**Task objective**
Word by word and line by line, write out all of the records.

=== Begin Enclosure ===

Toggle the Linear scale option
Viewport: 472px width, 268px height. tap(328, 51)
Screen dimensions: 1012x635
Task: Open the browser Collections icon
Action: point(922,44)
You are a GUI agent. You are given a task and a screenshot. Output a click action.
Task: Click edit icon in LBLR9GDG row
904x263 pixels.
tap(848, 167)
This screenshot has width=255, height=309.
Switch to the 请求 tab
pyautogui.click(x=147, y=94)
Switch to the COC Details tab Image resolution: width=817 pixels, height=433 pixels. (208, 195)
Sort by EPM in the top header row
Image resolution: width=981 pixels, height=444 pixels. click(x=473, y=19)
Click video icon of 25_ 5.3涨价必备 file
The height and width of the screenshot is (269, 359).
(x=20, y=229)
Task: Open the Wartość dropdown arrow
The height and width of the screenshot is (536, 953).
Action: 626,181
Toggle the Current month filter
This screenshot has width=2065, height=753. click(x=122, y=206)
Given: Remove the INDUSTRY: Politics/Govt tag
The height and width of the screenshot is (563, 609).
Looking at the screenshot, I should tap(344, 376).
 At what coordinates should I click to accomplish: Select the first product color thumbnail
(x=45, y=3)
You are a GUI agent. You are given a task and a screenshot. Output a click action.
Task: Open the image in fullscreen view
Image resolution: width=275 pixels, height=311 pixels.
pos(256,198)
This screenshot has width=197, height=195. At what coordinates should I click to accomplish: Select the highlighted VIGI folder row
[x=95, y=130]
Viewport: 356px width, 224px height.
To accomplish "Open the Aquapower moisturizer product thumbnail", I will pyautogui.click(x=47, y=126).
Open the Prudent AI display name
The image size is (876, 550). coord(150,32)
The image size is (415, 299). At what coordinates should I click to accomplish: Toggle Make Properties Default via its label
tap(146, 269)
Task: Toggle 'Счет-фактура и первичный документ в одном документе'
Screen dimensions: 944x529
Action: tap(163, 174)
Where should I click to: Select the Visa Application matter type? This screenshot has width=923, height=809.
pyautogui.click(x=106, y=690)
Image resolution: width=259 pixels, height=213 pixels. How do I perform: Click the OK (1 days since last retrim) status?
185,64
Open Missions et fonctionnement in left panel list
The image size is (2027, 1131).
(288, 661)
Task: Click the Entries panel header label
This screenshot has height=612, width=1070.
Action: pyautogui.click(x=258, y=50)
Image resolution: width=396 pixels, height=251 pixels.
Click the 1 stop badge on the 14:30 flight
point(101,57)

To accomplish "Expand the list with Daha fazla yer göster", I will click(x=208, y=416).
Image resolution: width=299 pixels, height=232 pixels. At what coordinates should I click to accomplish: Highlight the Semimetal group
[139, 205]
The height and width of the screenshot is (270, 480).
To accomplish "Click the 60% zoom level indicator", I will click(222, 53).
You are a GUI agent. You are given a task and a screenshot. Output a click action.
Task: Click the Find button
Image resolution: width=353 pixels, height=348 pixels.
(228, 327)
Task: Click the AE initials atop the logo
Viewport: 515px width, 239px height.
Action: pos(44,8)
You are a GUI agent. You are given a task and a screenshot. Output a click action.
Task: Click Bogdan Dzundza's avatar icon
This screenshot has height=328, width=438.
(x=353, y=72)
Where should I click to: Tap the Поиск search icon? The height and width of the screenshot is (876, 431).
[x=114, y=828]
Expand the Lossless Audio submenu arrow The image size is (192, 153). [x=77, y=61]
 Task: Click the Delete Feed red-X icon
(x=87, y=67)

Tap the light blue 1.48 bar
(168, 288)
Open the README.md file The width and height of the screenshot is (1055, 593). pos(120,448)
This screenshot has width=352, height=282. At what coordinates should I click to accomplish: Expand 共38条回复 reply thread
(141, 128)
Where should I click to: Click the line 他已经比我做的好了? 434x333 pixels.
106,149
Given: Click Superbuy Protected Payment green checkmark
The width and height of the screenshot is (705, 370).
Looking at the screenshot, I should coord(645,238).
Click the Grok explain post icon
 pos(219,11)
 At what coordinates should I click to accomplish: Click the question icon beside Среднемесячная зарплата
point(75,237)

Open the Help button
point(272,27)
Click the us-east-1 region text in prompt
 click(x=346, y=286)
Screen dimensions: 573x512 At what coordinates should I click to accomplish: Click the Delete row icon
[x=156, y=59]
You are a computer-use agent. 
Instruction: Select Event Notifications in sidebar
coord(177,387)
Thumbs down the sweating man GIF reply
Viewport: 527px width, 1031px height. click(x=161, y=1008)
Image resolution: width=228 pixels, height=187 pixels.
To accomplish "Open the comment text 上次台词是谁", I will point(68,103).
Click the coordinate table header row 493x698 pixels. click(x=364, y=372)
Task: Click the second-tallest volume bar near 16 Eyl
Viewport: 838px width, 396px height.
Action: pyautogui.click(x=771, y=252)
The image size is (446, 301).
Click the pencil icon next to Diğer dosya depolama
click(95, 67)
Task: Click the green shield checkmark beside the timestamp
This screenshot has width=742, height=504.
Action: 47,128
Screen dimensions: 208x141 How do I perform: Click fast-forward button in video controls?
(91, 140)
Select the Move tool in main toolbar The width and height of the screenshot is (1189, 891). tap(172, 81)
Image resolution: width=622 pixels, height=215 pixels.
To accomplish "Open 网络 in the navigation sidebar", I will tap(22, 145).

=== End Enclosure ===

**Your response**
Toggle the Linear scale option
Viewport: 472px width, 268px height. tap(328, 51)
Screen dimensions: 1012x635
Task: Open the browser Collections icon
Action: point(922,44)
You are a GUI agent. You are given a task and a screenshot. Output a click action.
Task: Click edit icon in LBLR9GDG row
904x263 pixels.
tap(848, 167)
This screenshot has width=255, height=309.
Switch to the 请求 tab
pyautogui.click(x=147, y=94)
Switch to the COC Details tab Image resolution: width=817 pixels, height=433 pixels. (208, 195)
Sort by EPM in the top header row
Image resolution: width=981 pixels, height=444 pixels. click(x=473, y=19)
Click video icon of 25_ 5.3涨价必备 file
The height and width of the screenshot is (269, 359).
(x=20, y=229)
Task: Open the Wartość dropdown arrow
The height and width of the screenshot is (536, 953).
Action: 626,181
Toggle the Current month filter
This screenshot has width=2065, height=753. click(x=122, y=206)
Given: Remove the INDUSTRY: Politics/Govt tag
The height and width of the screenshot is (563, 609).
Looking at the screenshot, I should tap(344, 376).
 At what coordinates should I click to accomplish: Select the first product color thumbnail
(x=45, y=3)
You are a GUI agent. You are given a task and a screenshot. Output a click action.
Task: Open the image in fullscreen view
Image resolution: width=275 pixels, height=311 pixels.
pos(256,198)
This screenshot has width=197, height=195. At what coordinates should I click to accomplish: Select the highlighted VIGI folder row
[x=95, y=130]
Viewport: 356px width, 224px height.
To accomplish "Open the Aquapower moisturizer product thumbnail", I will pyautogui.click(x=47, y=126).
Open the Prudent AI display name
The image size is (876, 550). coord(150,32)
The image size is (415, 299). At what coordinates should I click to accomplish: Toggle Make Properties Default via its label
tap(146, 269)
Task: Toggle 'Счет-фактура и первичный документ в одном документе'
Screen dimensions: 944x529
Action: tap(163, 174)
Where should I click to: Select the Visa Application matter type? This screenshot has width=923, height=809.
pyautogui.click(x=106, y=690)
Image resolution: width=259 pixels, height=213 pixels. How do I perform: Click the OK (1 days since last retrim) status?
185,64
Open Missions et fonctionnement in left panel list
The image size is (2027, 1131).
(288, 661)
Task: Click the Entries panel header label
This screenshot has height=612, width=1070.
Action: pyautogui.click(x=258, y=50)
Image resolution: width=396 pixels, height=251 pixels.
Click the 1 stop badge on the 14:30 flight
point(101,57)

To accomplish "Expand the list with Daha fazla yer göster", I will click(x=208, y=416).
Image resolution: width=299 pixels, height=232 pixels. At what coordinates should I click to accomplish: Highlight the Semimetal group
[139, 205]
The height and width of the screenshot is (270, 480).
To accomplish "Click the 60% zoom level indicator", I will click(222, 53).
You are a GUI agent. You are given a task and a screenshot. Output a click action.
Task: Click the Find button
Image resolution: width=353 pixels, height=348 pixels.
(228, 327)
Task: Click the AE initials atop the logo
Viewport: 515px width, 239px height.
Action: pos(44,8)
You are a GUI agent. You are given a task and a screenshot. Output a click action.
Task: Click Bogdan Dzundza's avatar icon
This screenshot has height=328, width=438.
(x=353, y=72)
Where should I click to: Tap the Поиск search icon? The height and width of the screenshot is (876, 431).
[x=114, y=828]
Expand the Lossless Audio submenu arrow The image size is (192, 153). [x=77, y=61]
 Task: Click the Delete Feed red-X icon
(x=87, y=67)

Tap the light blue 1.48 bar
(168, 288)
Open the README.md file The width and height of the screenshot is (1055, 593). pos(120,448)
This screenshot has width=352, height=282. At what coordinates should I click to accomplish: Expand 共38条回复 reply thread
(141, 128)
Where should I click to: Click the line 他已经比我做的好了? 434x333 pixels.
106,149
Given: Click Superbuy Protected Payment green checkmark
The width and height of the screenshot is (705, 370).
Looking at the screenshot, I should coord(645,238).
Click the Grok explain post icon
 pos(219,11)
 At what coordinates should I click to accomplish: Click the question icon beside Среднемесячная зарплата
point(75,237)

Open the Help button
point(272,27)
Click the us-east-1 region text in prompt
 click(x=346, y=286)
Screen dimensions: 573x512 At what coordinates should I click to accomplish: Click the Delete row icon
[x=156, y=59]
You are a computer-use agent. 
Instruction: Select Event Notifications in sidebar
coord(177,387)
Thumbs down the sweating man GIF reply
Viewport: 527px width, 1031px height. click(x=161, y=1008)
Image resolution: width=228 pixels, height=187 pixels.
To accomplish "Open the comment text 上次台词是谁", I will point(68,103).
Click the coordinate table header row 493x698 pixels. click(x=364, y=372)
Task: Click the second-tallest volume bar near 16 Eyl
Viewport: 838px width, 396px height.
Action: pyautogui.click(x=771, y=252)
The image size is (446, 301).
Click the pencil icon next to Diğer dosya depolama
click(95, 67)
Task: Click the green shield checkmark beside the timestamp
This screenshot has width=742, height=504.
Action: 47,128
Screen dimensions: 208x141 How do I perform: Click fast-forward button in video controls?
(91, 140)
Select the Move tool in main toolbar The width and height of the screenshot is (1189, 891). tap(172, 81)
Image resolution: width=622 pixels, height=215 pixels.
To accomplish "Open 网络 in the navigation sidebar", I will tap(22, 145).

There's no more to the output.